Date: Fri, 6 Jun 2003 16:34:46 -0700
Reply-To: cassell.david@EPAMAIL.EPA.GOV
Sender: "SAS(r) Discussion" <SAS-L@LISTSERV.UGA.EDU>
From: "David L. Cassell" <cassell.david@EPAMAIL.EPA.GOV>
Subject: Re: Again SURVEYSELECT for stratified sampling
Content-type: text/plain; charset=us-ascii
SASKID <s4a3s2k1id@WEB.DE> wrote:
> Original message was: "It's getting closer. Which SURVEYSELECT method
> would you recommend if you wanted a stratified sample from a finite
> population in such a way that the sample keeps all the strata
> proportions of the population? Maybe PPS? For example, if the
population
> has N=1000, and male/female are50%/50%, and big/small 80%20%, which
> sampling method could you recommend to reach at at sample of, say,
> N=100, and male/female are50%/50%, and big/small 80%20%, too?
Perhaps I do not grasp all of what you are tryingto accomplish,
but if you want the proportions in the sample to mimic those in the
population, just take a simple random sample. That would be
METHOD=SRS .
Of course, you will not get *exactly* the numbers you want when you
do simple random sampling. If you need exact numbers (for some
unspecified reason), then you could make your four categories
(male or female, big or small) into four strata. Then sample each of
your four strata at 10%, to get much closer to the exact proportions
in your population. Still, unless the counts in these strata are
multiples of ten, you are not going to get *exactly* one-tenth.

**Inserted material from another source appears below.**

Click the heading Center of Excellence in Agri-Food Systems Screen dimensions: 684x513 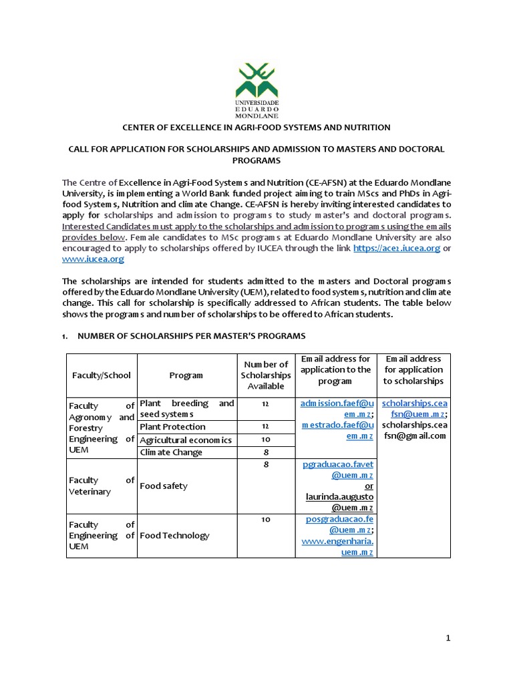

Assume you performed a PROC FREQ and found that the four categories
look like this:
stratum male/female big/small count
1 M B 131
2 M S 582
3 F B 198
4 F S 89
Now you need to create a stratum variable with exactly the above
numbers,
and name it something, perhaps STRAT1.
Then you could specify your stratum sizes for your sample using
something
like this:
proc sort data=YourFrame;
by strat1;
run;
proc surveyselect data=YourFrame out=YourSample sampsize=(13,58,20,9)
method=srs seed=193756345;
id <your list of ID vars to be towed along>;
strata strat1;
run;
Note that the stratum sizes will be chosen *in* *order*, so sort the
frame data by the stratum, and make sure the stratum numbers match up
with the strata. Choose your own random seed, too.
HTH,
David
--
David Cassell, CSC
Cassell.David@epa.gov
Senior computing specialist
mathematical statistician
|